=== SUPPLIED MATERIAL ===

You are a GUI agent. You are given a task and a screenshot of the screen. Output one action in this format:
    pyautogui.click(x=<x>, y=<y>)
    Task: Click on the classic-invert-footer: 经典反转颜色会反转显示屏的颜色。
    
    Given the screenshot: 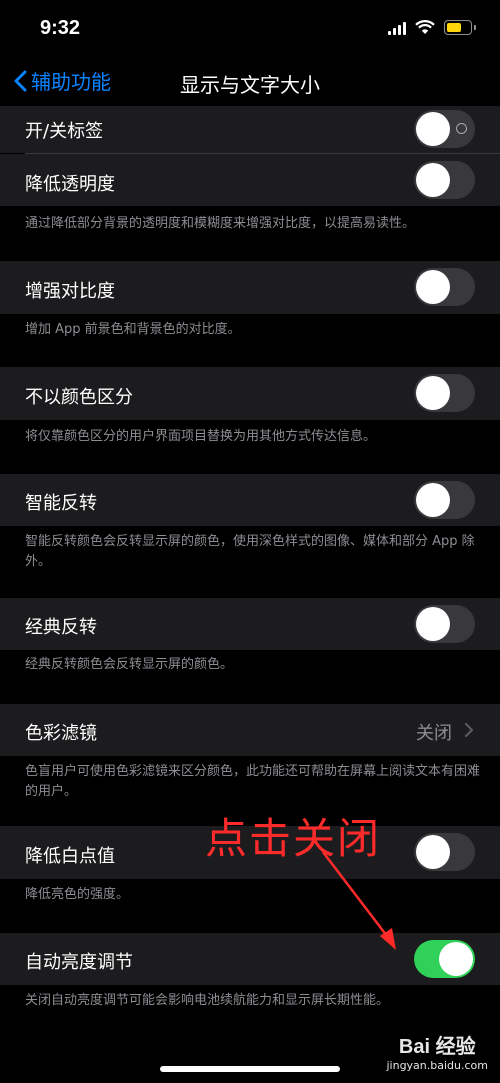 What is the action you would take?
    pyautogui.click(x=130, y=664)
    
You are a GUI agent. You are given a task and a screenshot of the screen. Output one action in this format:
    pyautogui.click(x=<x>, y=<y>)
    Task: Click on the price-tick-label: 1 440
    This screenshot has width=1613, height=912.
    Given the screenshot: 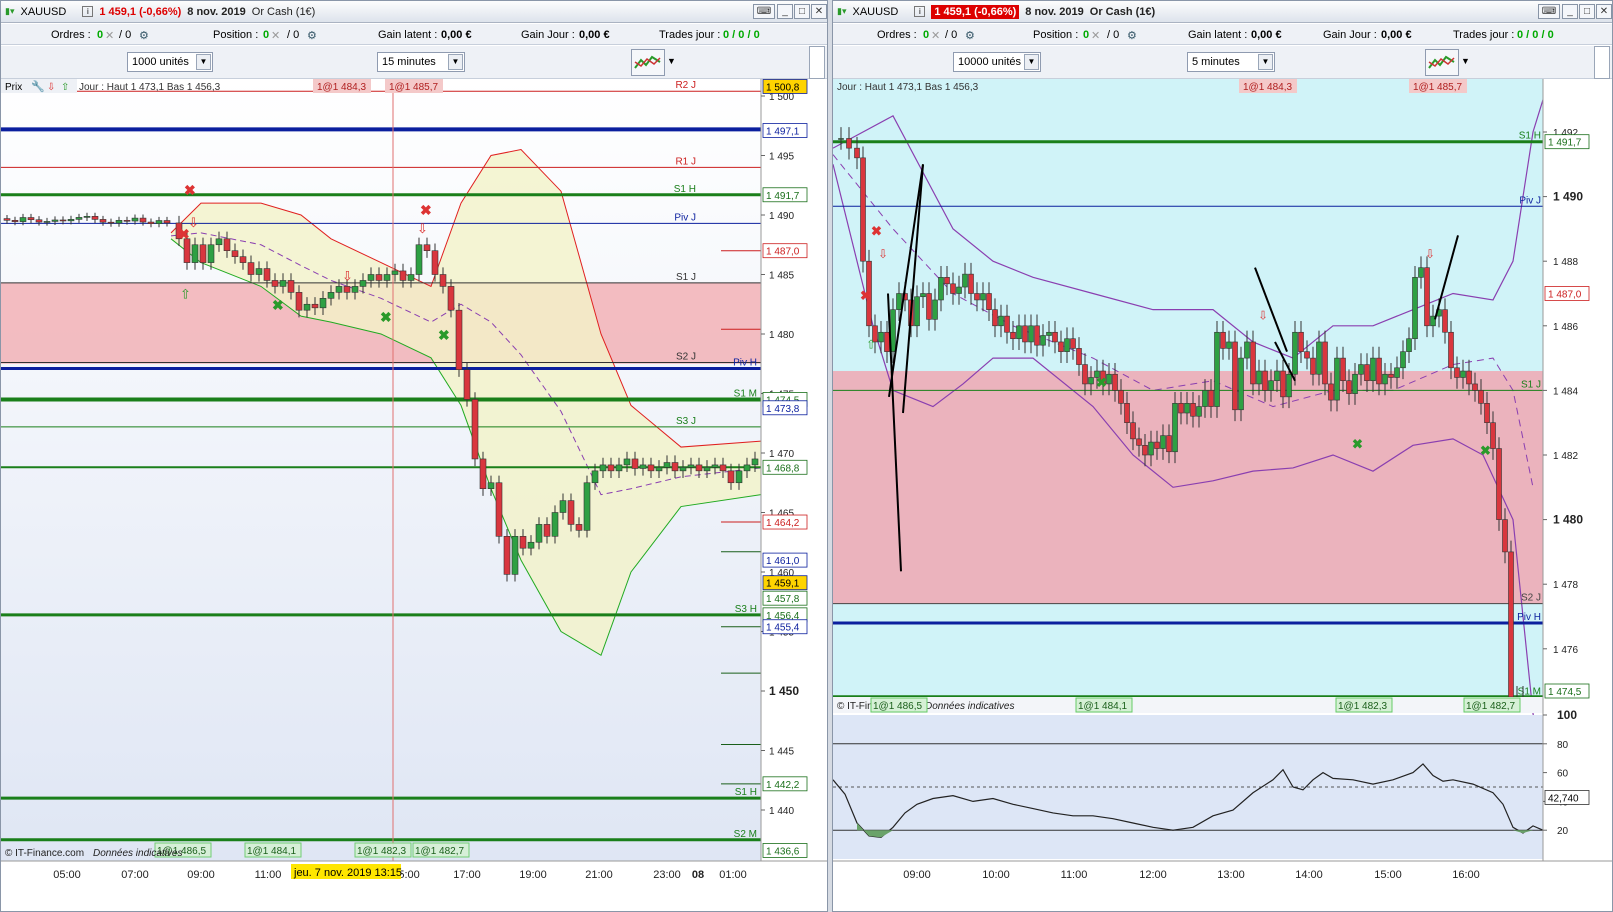 What is the action you would take?
    pyautogui.click(x=782, y=812)
    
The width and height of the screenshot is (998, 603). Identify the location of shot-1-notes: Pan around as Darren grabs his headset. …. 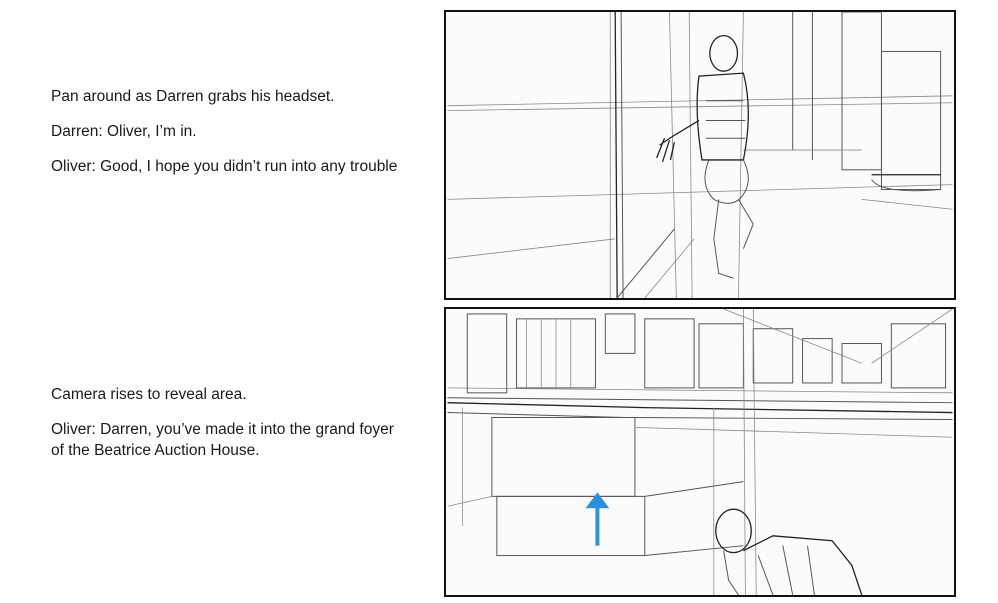
(231, 138).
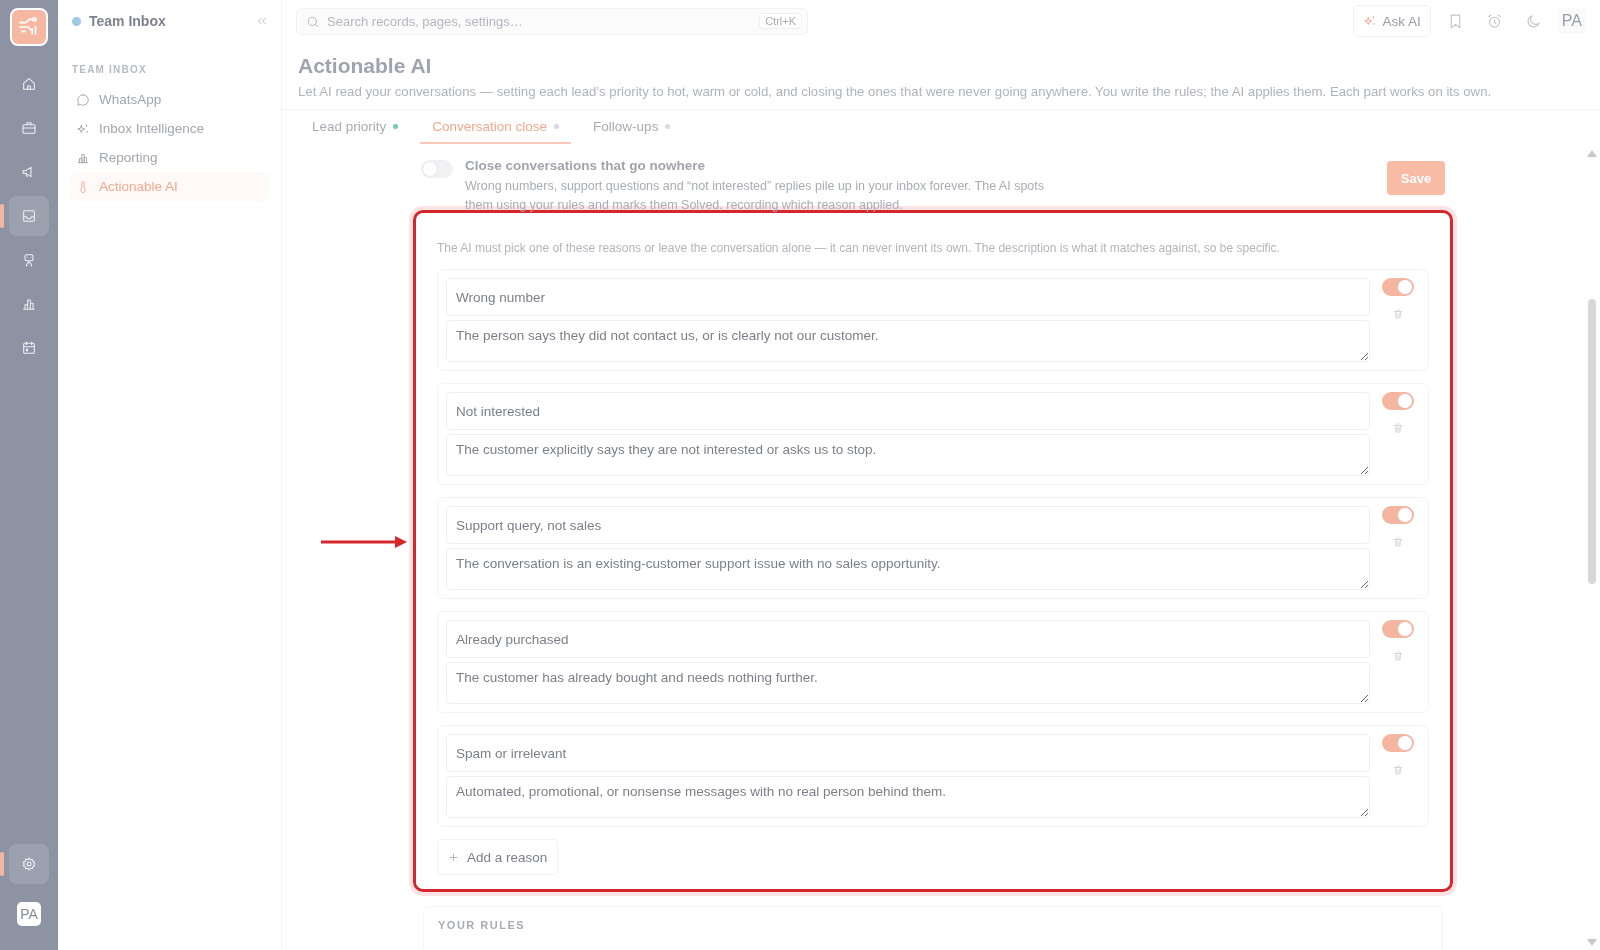  What do you see at coordinates (896, 92) in the screenshot?
I see `page-description: Let AI read your conversations — setting each lead’s priority to hot, warm or cold, and closing the ones that were never going anywhere. You write the rules; the AI applies them. Each part works on its own.` at bounding box center [896, 92].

===

## [EXERCISE DETAILS]
Rewrite the listing from the line containing "The width and" through the line containing "What do you", replacing "Identify" with "Locate" and changing nothing else. Omit the pictures.

## [WRITTEN REPLY]
The width and height of the screenshot is (998, 603). Locate the location of shot-1-notes: Pan around as Darren grabs his headset. …. 
(231, 138).
  What do you see at coordinates (896, 92) in the screenshot?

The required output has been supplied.